メジャーリーグもオフの補強が熱を帯び始め、米国内では早くも来季を展望する予想、分析が出始めた。昨オフも米各メディアで新シーズンに向けて多くの見所が紹介される中、大きな注目を浴びたのがマーリンズ・イチロー外野手の「3000安打達成」だった。2015年シーズン終了時点で金字塔に残り65本と迫っていたイチロー。ちょうど1年ほど前、現地での達成予想はどうだったのか。改めて振り返ってみたい。

■米データサイトは低い数字を算出、予想の倍以上のヒット放ったイチロー

 メジャーリーグもオフの補強が熱を帯び始め、米国内では早くも来季を展望する予想、分析が出始めた。昨オフも米各メディアで新シーズンに向けて多くの見所が紹介される中、大きな注目を浴びたのがマーリンズ・イチロー外野手の「3000安打達成」だった。2015年シーズン終了時点で金字塔に残り65本と迫っていたイチロー。ちょうど1年ほど前、現地での達成予想はどうだったのか。改めて振り返ってみたい。

 様々な予想がなされる中で、安打数を具体的に弾き出した媒体がある。豊富なデータを基に様々な分析を掲載している米野球専門サイト「ファングラフス」だ。

 同サイトでは複数のデータから新シーズンの成績を割り出しており、イチローの打撃成績も予想。それによるとベテラン外野手の2016年シーズンは164打席で打率.251、安打数は実に「38」と極めて厳しいものだった。三塁打も2本、盗塁4個などと軒並み低い数字が並んでおり、その予想が的中すれば、イチローは2016年に3000安打に「27」届かなかった計算になる。
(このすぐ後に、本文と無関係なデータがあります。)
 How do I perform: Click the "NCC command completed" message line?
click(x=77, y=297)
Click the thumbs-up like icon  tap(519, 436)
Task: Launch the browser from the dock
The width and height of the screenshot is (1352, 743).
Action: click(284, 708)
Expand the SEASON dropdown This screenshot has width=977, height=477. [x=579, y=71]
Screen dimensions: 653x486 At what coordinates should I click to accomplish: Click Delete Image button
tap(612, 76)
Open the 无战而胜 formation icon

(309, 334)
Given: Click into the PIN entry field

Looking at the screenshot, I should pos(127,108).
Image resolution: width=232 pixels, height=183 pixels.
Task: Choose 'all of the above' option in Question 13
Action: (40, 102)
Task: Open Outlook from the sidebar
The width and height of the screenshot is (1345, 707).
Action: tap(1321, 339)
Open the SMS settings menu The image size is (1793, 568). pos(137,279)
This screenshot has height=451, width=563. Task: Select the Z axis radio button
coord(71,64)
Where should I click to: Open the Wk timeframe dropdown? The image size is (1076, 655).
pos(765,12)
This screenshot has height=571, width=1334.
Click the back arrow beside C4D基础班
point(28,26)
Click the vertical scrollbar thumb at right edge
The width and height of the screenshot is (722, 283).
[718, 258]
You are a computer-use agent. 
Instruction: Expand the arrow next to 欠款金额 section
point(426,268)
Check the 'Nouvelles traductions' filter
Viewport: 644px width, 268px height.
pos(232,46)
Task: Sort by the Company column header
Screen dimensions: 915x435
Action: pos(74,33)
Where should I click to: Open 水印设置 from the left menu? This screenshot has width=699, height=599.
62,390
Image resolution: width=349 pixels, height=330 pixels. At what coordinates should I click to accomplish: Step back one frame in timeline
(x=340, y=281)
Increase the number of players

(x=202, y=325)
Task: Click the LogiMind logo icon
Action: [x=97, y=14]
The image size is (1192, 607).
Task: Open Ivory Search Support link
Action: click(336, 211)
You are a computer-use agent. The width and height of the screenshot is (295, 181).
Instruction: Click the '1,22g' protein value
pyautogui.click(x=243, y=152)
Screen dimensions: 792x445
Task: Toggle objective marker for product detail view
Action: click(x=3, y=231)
 スタントン、イエリッチ、オズナに続く4番手の外野手と位置付けられたことで出番が限られ、かつ、打率.229と低迷した2015年シーズンを受けての予想だったと見られるが、迎えたシーズンでイチローはその下馬評を大きく覆した。特に序盤戦は好調を維持し、オールスター前まで打率.335をマーク。前半戦だけで55安打、7盗塁を積み上げ、メジャー通算500盗塁、日米通算700盗塁、日米通算でのメジャー最多安打ピート・ローズ超え(4256安打)を成し遂げた。

■米記者もシーズン途中に“誤り”認める

 一部でオールスター待望論も沸き起こるほどの活躍を見せた6月には米主要紙「ワシントン・ポスト」が「イチロー・スズキは開幕前の予想が間違っていたと証明している。これがその理由だ」と題した検証記事を掲載。記事の中で執筆者でもあるニール・グリーンバーグ記者自身も「最も楽観的な見方をしても173打数43安打で、今季3000本達成は疑わしいという原稿を書いていた」と告白していた。

 そのイチローは7月、8月と失速し、3000安打達成に足踏みする時期もあったが、8月7日(日本時間8日)の敵地ロッキーズ戦でメジャー史上30人目の3000安打を達成。7回の第4打席、左腕ラシンからライトへ強烈な打球を放ち、今季2本目となる三塁打で決めた。その一打は福本豊氏の日本記録(115本)を抜く自身通算116本目の三塁打となるなど、まさに記録ラッシュのシーズンとなり、ベテラン健在を大きく印象付けた。2016年シーズンは結果、143試合の出場で327打数95安打、打率.291、1本塁打、22打点、10盗塁だった。

 イチローはオフに突入すると早々とマーリンズと契約を更新。来季だけでなく、2018年シーズンの契約オプションも盛り込まれるなど40歳を超える選手としては異例の内容となった。43歳で迎える来季はどのようなパフォーマンスを見せてくれるのか。そろそろ、現地の打撃成績の予想も出始めるころ。今季見せたように、その予想を遥かに上回る活躍を期待したい。